Messieurs, comme je l’ai déjà dit, vous avez adopté une disposition correspondante dans la loi provinciale. C’est un motif puissant pour admettre ici la proposition du gouvernement, car cette proposition consacre un vote précédemment émis par vous.
M. Dumortier, rapporteur. - Je pense que le préopinant n’a pas remarqué la différence qui existe entre l’organisation provinciale et l’organisation municipale, différence qui a motivé celle des deux projets de loi.
L’autorité provinciale est en quelque sorte un diminutif du pouvoir de l’Etat. Elle règle non pas les intérêts de telle ou telle localité, mais de beaucoup de localités. Ses ordonnances ont donc cela de commun avec les lois générales qu’elles se rapportent à une foule d’intérêts différents. Les règlements d’administration locale, au contraire, sont des règlements exclusivement locaux.
L’erreur de l’honorable préopinant vient de ce qu’il a confondu les règlements provinciaux et les règlements locaux qui, différant de nature, doivent aussi différer dans leurs dispositions.
Il n’est pas inutile, dit-il, de défendre aux régences de s’occuper d’objets réglés par des lois. Mais alors, que restera-t-il à faire aux régences ? Vous savez que, dans l’arsenal des lois françaises, il y a 44 mille lois qui se sont occupées de tout indistinctement. D’après le système du préopinant, les régences n’auraient absolument plus rien à faire. Si l’honorable membre disait que les administrations communales ne pourront pas dans leurs règlements insérer de dispositions contraires aux lois en vigueur, je le concevrais ; mais il ne veut pas qu’elles puissent rendre des ordonnances concernant des objets sur lesquels une loi a déjà porté, quelle que soit la nature de cette loi.

Quelques entrées
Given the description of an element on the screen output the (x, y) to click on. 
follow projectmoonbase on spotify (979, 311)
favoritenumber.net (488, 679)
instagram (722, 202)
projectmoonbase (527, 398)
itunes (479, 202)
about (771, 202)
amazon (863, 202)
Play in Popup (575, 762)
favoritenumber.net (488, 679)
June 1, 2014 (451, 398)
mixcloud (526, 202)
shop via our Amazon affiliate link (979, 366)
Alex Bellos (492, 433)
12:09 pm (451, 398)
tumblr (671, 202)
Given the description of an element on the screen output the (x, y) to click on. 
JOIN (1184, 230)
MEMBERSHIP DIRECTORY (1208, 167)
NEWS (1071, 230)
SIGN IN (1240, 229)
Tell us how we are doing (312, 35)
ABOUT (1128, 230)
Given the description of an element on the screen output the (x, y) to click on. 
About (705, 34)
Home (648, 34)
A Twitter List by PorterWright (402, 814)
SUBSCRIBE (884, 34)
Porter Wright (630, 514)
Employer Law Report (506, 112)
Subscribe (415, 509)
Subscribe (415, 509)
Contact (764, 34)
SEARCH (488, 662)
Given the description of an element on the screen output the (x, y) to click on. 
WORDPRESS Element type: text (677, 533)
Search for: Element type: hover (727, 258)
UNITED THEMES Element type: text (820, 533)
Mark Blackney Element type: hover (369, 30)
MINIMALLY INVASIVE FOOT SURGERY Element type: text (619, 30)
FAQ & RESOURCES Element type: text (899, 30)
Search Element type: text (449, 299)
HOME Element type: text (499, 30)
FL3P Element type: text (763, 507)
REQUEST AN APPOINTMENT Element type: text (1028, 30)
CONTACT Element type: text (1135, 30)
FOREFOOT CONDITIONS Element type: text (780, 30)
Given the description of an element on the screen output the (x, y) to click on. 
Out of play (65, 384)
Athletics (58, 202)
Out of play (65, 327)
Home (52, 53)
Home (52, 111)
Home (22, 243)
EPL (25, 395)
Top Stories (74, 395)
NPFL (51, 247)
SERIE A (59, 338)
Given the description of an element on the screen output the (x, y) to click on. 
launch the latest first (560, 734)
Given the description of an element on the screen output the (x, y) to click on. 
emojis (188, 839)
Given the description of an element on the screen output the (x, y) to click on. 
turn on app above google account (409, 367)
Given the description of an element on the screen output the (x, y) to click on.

À faire>
1. D'après l'extrait du débat sur les règlements communaux, combien de lois compte l'arsenal des lois françaises ?
2. Dans l'extrait du débat sur les règlements communaux, relevez chaque expression formée du mot « règlements » suivi d'un adjectif ou d'un complément, sans compter deux fois la même.
3. Prolongez l'extrait du débat sur les règlements communaux à partir de sa dernière phrase.

Corrigé>
1. 44 mille lois.

2.
- règlements d'administration locale
- règlements exclusivement locaux
- règlements provinciaux
- règlements locaux

3.
Mais les 44 mille lois françaises, pour avoir porté sur toutes les matières possibles, n’en ont pas réglé tous les points. Il reste une foule de questions locales sur lesquelles ces lois n’ont pu rien stipuler. Il faut que l’autorité communale y pourvoie. Je suppose par exemple qu’un convoi de poudre doive demain traverser une ville, il existe des lois générales qui ont réglé en termes généraux ce qu’on doit faire, mais dans chaque localité il peut y avoir des précautions particulières à prendre ; eh bien, par votre disposition, vous interdiriez à la régence de faire une ordonnance sur un point aussi important qui peut compromettre la sûreté de toute une ville.
Voilà la différence qui existe entre l’article de la section centrale et celui du gouvernement qu’appuie le député de Hasselt.
La section centrale autorise les conseils de régence à faire des règlements, pourvu que ces règlements ne soient pas contraires aux lois, tandis que le gouvernement ne veut pas qu’ils puissent faire des règlements sur les objets ou matières prévues par des lois.
Or, comme il n’est pas d’objet ou matière dont il ne soit question dans l’immense arsenal des lois françaises, il en résulte que le pouvoir de faire des règlements accordé aux régences est nul.
Mais, dira-t-on, les régences pourraient établir des pénalités, des amendes plus fortes que celles prononcées par la loi ; il en résultera qu’il y aura deux législations, et par conséquent conflit. C’est une erreur, cela ne peut pas avoir lieu ; et pour le prétendre, il faut avoir oublié le texte de l’article 107 de la constitution.
Le texte en est extrêmement clair : « Les cours et tribunaux n’appliqueront les arrêtés et règlements généraux, provinciaux et locaux, qu’autant qu’ils seront contraires aux lois. »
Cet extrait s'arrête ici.